Task to complete:
Turn the lines from the one containing "Given: Click the 炎阳刀 red exclamation badge" through the end of the items into a JSON list of strings, with one string per line and blank lines skipped. Leave the pictures out of the answer.

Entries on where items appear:
• • • • •

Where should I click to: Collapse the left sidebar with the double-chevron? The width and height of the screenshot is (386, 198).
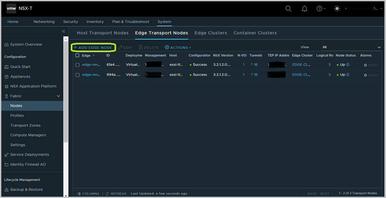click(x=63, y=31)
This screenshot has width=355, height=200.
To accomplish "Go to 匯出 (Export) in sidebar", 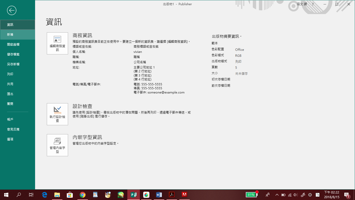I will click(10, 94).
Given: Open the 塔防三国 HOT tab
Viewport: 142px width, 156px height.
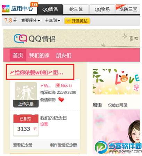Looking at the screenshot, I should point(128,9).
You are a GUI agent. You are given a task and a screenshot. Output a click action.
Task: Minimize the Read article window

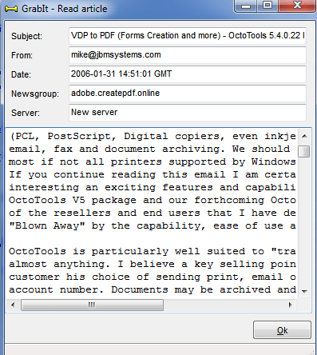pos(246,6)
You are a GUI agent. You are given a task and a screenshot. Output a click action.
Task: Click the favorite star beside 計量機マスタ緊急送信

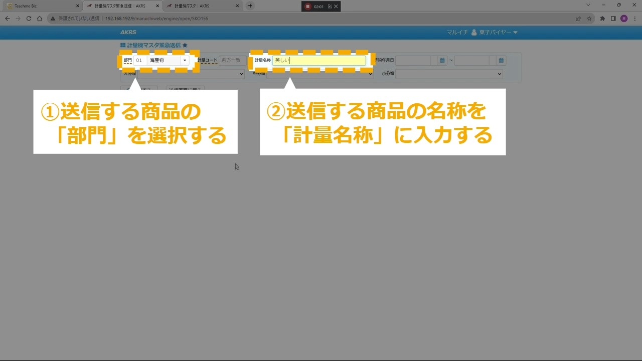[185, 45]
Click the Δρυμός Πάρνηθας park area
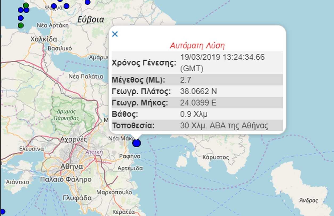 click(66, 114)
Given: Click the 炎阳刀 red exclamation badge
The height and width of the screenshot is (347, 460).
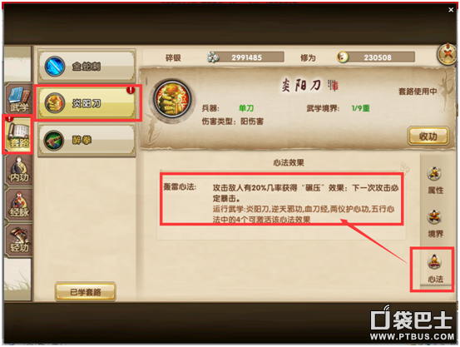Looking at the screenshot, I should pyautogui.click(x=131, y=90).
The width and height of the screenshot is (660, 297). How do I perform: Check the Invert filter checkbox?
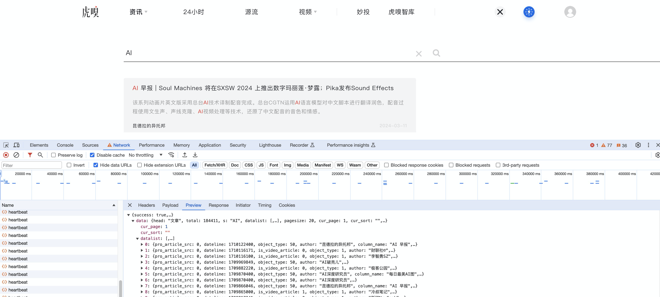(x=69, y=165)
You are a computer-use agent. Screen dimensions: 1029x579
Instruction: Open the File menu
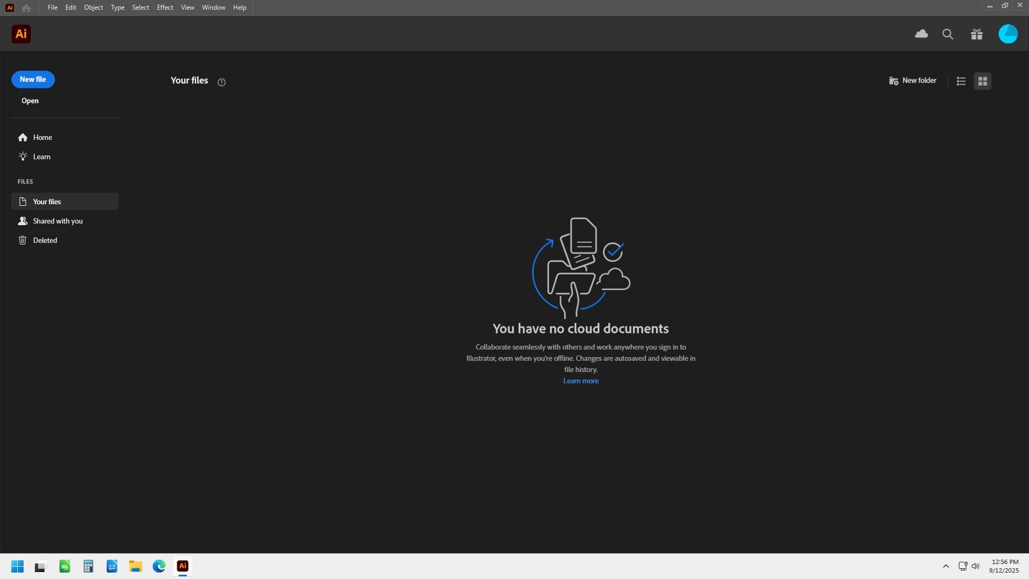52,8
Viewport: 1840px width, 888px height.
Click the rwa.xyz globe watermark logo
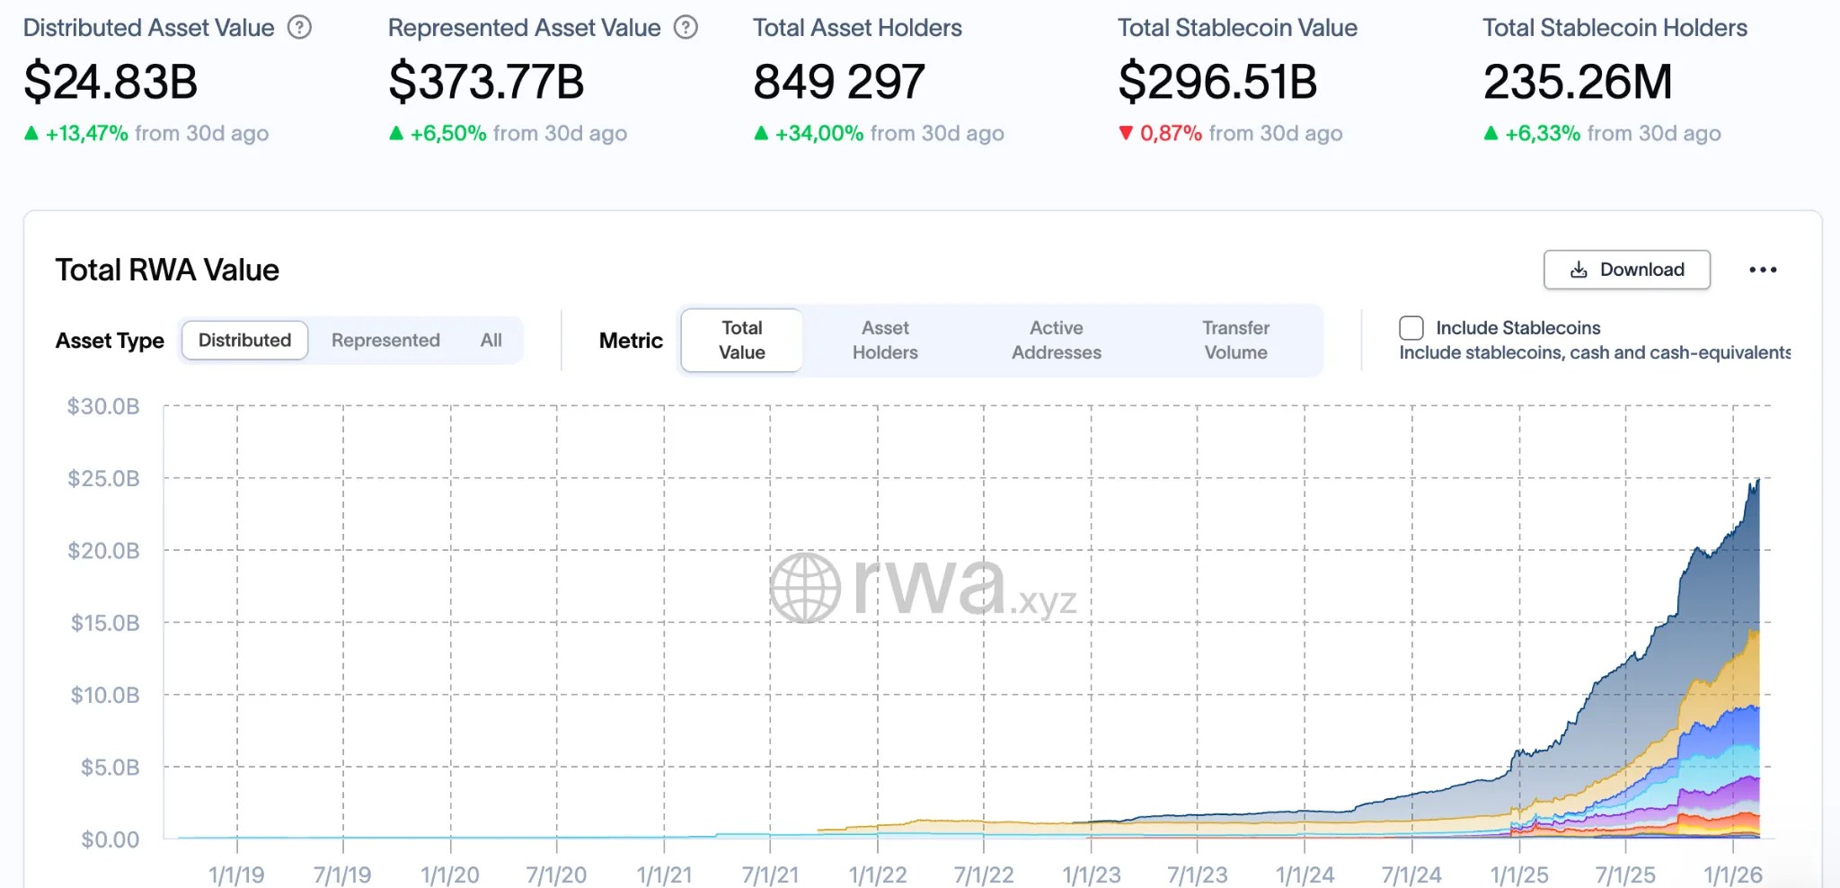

• • • • •

Response:
[
  "Given: Click the 炎阳刀 red exclamation badge",
  "The height and width of the screenshot is (347, 460).",
  "Looking at the screenshot, I should pyautogui.click(x=131, y=90).",
  "The width and height of the screenshot is (660, 297). How do I perform: Check the Invert filter checkbox?",
  "(x=69, y=165)",
  "You are a computer-use agent. Screen dimensions: 1029x579",
  "Instruction: Open the File menu",
  "52,8",
  "Viewport: 1840px width, 888px height.",
  "Click the rwa.xyz globe watermark logo"
]